### Task requirements
#1 Please rewrite the RKO Forty Acres passage starting at "- Interactive map" and ending at "acres (11.5 ha)", putting "Los Angeles" wherever "Culver City" appears.
#2 List each line of the entries that contains the string "link".

- 1965 aerial photo of the property, looking west. Desilu Studios can be seen in the background.
- Interactive map of the RKO Forty Acres area

General information
- Type: Film backlot
- Location: Culver City, California, U.S.
- Coordinates: 34°01′19″N 118°22′55″W﻿ / ﻿34.022°N 118.382°W
- Opening: 1927
- Demolished: 1976

Technical details
- Size: 28.5 acres (11.5 ha)
Studios in charge
| Cecil B. DeMille (leased from Harry Culver) | 1927 |
| RKO Pathé | 1928–1948 |
| Selznick International Pictures (leased from RKO) | 1935–1939 |
| RKO (under Howard Hughes) | 1948–1955 |
| RKO General (under General Tire & Rubber Co.) | 1955–1957 |
| Desilu | 1957–1966 |
| Paramount | 1967 |
| Perfect Film and Chemical | 1968 |
| OSF Industries Limited | 1969–1976 |

= RKO Forty Acres =

Studio backlot in California (1927–1976)

RKO Forty Acres was a film studio backlot in Culver City, California. Its owners included RKO Pictures, Desilu Productions, and Paramount Pictures. Best known as Forty Acres and "the back forty", it was also called "Desilu Culver", the "RKO backlot", and "Pathé 40 Acre Ranch", depending on which studio owned the property at the time. For nearly 50 years it was known for its outdoor full-scale sets, such as Western Street, Atlanta Street, and Main Street and was used in many films (including King Kong (1933) and Gone with the Wind (1939)) and television series (such as Bonanza and Star Trek).

### Listing
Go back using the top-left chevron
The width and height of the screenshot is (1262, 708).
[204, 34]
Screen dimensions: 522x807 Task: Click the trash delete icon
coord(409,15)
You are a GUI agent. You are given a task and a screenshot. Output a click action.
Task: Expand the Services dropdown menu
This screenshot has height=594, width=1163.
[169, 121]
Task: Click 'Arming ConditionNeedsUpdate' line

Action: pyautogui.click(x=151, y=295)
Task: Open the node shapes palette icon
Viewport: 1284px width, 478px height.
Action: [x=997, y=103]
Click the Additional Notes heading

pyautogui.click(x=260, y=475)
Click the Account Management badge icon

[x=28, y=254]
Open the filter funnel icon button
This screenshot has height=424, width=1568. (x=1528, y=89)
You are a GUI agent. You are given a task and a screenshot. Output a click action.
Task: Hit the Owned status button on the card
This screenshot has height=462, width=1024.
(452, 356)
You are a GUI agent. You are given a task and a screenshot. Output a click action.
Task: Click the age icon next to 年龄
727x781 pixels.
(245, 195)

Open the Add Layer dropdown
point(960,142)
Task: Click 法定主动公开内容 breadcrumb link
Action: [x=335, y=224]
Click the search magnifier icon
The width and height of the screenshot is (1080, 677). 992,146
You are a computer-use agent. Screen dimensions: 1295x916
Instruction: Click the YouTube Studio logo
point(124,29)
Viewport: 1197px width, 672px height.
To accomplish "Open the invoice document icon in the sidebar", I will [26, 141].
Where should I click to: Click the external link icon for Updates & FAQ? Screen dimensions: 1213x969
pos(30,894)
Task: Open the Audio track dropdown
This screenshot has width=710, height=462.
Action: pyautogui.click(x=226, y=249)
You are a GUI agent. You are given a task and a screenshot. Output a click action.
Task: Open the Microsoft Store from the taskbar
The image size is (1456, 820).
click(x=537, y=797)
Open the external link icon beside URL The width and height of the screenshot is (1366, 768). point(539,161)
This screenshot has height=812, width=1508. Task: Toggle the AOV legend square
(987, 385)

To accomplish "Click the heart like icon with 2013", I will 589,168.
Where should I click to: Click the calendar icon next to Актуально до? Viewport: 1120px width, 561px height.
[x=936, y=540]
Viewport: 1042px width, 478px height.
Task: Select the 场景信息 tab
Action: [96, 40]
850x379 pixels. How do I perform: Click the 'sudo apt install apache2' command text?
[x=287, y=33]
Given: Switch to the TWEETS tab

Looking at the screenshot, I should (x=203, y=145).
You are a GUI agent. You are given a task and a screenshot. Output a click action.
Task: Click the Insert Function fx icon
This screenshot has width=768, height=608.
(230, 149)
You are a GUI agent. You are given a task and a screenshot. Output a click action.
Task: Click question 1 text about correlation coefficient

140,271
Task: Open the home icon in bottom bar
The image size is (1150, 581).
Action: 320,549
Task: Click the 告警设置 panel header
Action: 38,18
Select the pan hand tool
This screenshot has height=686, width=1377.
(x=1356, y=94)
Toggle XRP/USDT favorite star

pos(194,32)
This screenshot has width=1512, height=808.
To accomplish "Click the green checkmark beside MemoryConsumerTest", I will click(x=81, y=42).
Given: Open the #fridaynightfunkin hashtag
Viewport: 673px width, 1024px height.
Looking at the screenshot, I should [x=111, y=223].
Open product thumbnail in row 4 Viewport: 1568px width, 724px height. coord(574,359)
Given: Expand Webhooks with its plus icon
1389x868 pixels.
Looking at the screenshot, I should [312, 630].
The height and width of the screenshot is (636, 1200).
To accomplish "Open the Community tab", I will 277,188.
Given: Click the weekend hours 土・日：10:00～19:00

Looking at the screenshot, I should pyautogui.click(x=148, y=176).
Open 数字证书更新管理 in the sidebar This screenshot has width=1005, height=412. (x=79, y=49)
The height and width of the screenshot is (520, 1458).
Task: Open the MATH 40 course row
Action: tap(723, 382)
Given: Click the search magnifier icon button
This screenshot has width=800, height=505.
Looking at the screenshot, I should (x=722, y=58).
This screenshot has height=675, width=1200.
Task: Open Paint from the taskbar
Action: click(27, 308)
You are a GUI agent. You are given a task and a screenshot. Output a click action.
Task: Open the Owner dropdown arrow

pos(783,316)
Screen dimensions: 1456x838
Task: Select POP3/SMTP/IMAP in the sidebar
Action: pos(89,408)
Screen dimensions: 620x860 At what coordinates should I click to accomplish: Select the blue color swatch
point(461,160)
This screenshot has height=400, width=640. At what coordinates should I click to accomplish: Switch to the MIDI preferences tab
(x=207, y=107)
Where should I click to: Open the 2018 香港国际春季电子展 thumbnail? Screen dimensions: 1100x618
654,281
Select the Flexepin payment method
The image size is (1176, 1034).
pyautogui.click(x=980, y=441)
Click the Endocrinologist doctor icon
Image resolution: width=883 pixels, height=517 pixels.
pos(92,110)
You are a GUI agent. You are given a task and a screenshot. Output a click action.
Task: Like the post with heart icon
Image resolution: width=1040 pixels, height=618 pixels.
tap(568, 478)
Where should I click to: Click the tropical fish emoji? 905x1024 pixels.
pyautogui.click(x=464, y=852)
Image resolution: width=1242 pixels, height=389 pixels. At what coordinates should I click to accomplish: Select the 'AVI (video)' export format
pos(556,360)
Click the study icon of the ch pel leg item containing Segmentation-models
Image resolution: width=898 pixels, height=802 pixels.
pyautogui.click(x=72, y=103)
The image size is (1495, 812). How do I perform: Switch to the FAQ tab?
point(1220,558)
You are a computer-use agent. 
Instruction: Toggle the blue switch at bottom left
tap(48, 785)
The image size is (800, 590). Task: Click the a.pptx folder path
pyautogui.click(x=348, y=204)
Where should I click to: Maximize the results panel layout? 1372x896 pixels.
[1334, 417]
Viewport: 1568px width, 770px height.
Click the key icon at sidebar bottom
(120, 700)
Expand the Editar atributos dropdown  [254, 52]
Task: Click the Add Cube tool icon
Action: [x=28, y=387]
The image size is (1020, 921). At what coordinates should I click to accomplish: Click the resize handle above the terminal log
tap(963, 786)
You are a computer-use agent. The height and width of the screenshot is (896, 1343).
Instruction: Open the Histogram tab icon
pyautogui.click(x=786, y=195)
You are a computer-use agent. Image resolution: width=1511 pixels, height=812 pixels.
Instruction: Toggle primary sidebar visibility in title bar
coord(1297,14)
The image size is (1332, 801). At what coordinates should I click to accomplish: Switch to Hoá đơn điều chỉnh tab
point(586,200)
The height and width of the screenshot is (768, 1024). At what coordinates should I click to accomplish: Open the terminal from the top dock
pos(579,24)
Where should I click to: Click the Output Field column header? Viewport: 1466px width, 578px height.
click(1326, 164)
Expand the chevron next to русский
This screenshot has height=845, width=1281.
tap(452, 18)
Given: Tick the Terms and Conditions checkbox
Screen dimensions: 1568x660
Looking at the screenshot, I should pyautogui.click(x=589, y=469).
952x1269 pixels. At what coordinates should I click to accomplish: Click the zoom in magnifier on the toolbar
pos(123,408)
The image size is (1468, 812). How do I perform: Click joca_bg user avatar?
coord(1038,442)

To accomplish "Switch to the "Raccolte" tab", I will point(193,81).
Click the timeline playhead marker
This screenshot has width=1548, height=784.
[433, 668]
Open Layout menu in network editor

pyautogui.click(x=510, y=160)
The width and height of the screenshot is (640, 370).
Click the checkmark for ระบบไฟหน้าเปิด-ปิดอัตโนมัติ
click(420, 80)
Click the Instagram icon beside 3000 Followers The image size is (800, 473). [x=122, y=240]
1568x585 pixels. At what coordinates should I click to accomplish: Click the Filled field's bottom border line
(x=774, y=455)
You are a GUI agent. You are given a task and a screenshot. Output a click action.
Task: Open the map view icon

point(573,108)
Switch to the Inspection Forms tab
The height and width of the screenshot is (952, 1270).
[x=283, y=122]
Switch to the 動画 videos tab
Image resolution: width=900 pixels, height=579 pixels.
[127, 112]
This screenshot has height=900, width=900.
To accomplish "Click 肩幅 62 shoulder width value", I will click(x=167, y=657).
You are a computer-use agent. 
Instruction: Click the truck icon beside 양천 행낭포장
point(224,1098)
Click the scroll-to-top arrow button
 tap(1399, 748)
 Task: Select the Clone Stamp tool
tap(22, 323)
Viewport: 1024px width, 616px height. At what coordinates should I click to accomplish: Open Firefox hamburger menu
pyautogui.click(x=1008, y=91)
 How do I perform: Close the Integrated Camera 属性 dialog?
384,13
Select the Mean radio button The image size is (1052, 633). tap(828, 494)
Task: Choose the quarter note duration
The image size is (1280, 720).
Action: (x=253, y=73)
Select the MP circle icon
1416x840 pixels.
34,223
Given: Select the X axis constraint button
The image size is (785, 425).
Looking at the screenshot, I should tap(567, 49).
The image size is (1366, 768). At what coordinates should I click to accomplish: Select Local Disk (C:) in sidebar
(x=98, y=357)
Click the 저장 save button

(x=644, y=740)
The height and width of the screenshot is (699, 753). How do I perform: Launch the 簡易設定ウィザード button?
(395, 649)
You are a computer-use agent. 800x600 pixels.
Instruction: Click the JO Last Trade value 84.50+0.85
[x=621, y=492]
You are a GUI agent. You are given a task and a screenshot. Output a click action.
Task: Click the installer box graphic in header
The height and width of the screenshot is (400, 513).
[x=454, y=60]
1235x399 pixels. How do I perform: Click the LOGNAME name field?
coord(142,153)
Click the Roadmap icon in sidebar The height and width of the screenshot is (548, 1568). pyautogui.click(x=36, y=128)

### Answers given
#1
- Interactive map of the RKO Forty Acres area

General information
- Type: Film backlot
- Location: Los Angeles, California, U.S.
- Coordinates: 34°01′19″N 118°22′55″W﻿ / ﻿34.022°N 118.382°W
- Opening: 1927
- Demolished: 1976

Technical details
- Size: 28.5 acres (11.5 ha)

#2
Task: Click 法定主动公开内容 breadcrumb link
Where should I click to: Click the external link icon for Updates & FAQ? Screen dimensions: 1213x969
Open the external link icon beside URL The width and height of the screenshot is (1366, 768). point(539,161)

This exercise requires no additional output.